FWIW, you shouldn't expect meaningful results from datastore performance tests performed locally, using either the development server or the datastore emulator - they're just emulators, they don't have the same performance (or even the 100% equivalent functionality) as the real datastore.
See for example Datastore fetch VS fetch(keys_only=True) then get_multi (including comments)

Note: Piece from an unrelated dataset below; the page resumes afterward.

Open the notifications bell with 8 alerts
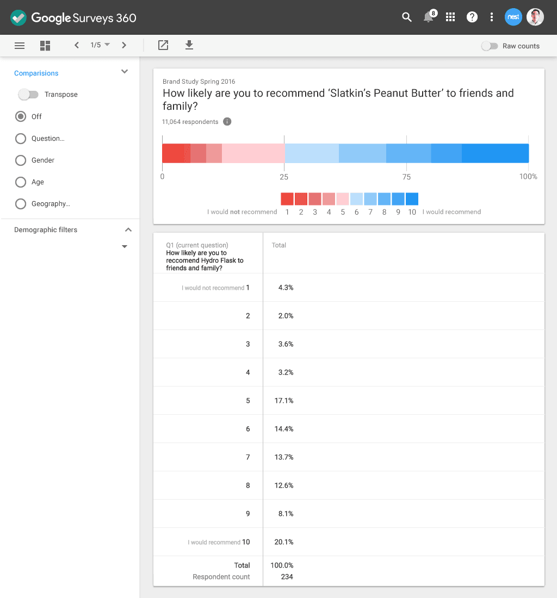The width and height of the screenshot is (557, 598). tap(428, 17)
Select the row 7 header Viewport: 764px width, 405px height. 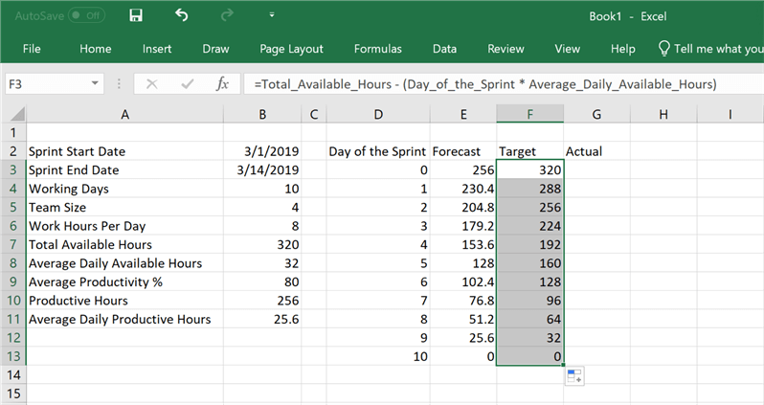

Understanding Datastore Get RPCs in Google App Engine

I'm using sharded counters (https://cloud.google.com/appengine/articles/sharding_counters) in my GAE application for performance reasons, but I'm having some trouble understanding why it's so slow and how I can speed things up.
Background
I have an API that grabs a set of 20 objects at a time and for each object, it gets a total from a counter to include in the response.
Metrics
With Appstats turned on and a clear cache, I notice that getting the totals for 20 counters makes 120 RPCs by datastore_v3.Get which takes 2500ms.
Thoughts
This seems like quite a lot of RPC calls and quite a bit of time for reading just 20 counters. I assumed this would be faster and maybe that's where I'm wrong. Is it supposed to be faster than this?
Further Inspection
I dug into the stats a bit more, looking at these two lines in the get_count method:
all_keys = GeneralCounterShardConfig.all_keys(name)

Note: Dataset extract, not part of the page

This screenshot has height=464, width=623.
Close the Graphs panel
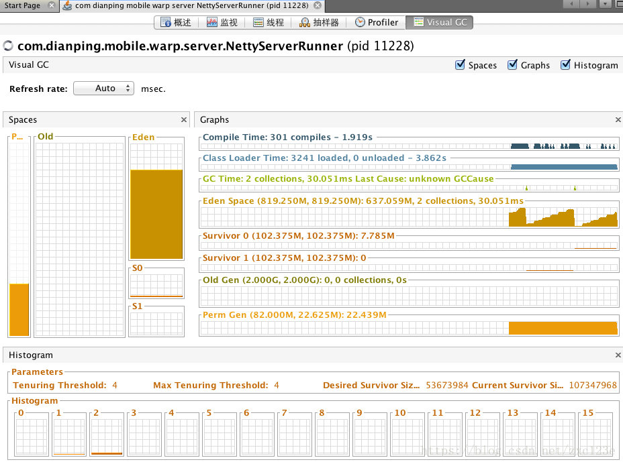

for counter in ndb.get_multi(all_keys):
If I comment out the get_multi line, I see that there are 20 RPC calls by datastore_v3.Get totaling 185ms.

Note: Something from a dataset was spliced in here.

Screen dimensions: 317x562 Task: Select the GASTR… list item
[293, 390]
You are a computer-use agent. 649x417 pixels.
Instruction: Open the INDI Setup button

As expected, this leaves get_multi to be the culprit for 100 RPC calls by datastore_v3. Get taking upwards of 2500 ms. I verified this, but this is where I'm confused. Why does calling get_multi with 20 keys cause 100 RPC calls?
Update #1
I checked out Traces in the GAE console and saw some additional information. They show a breakdown of the RPC calls there as well - but in the sights they say to "Batch the gets to reduce the number of remote procedure calls." Not sure how to do that outside of using get_multi. Thought that did the job. Any advice here?
Update #2
Here are some screen shots that show the stats I'm looking at. The first one is my base line - the function without any counter operations. The second one is after a call to get_count for just one counter. This shows a difference of 6 datastore_v3.Get RPCs.
Base Line
After Calling get_count On One Counter
Update #3
Based on Patrick's request, I'm adding a screenshot of info from the console Trace tool.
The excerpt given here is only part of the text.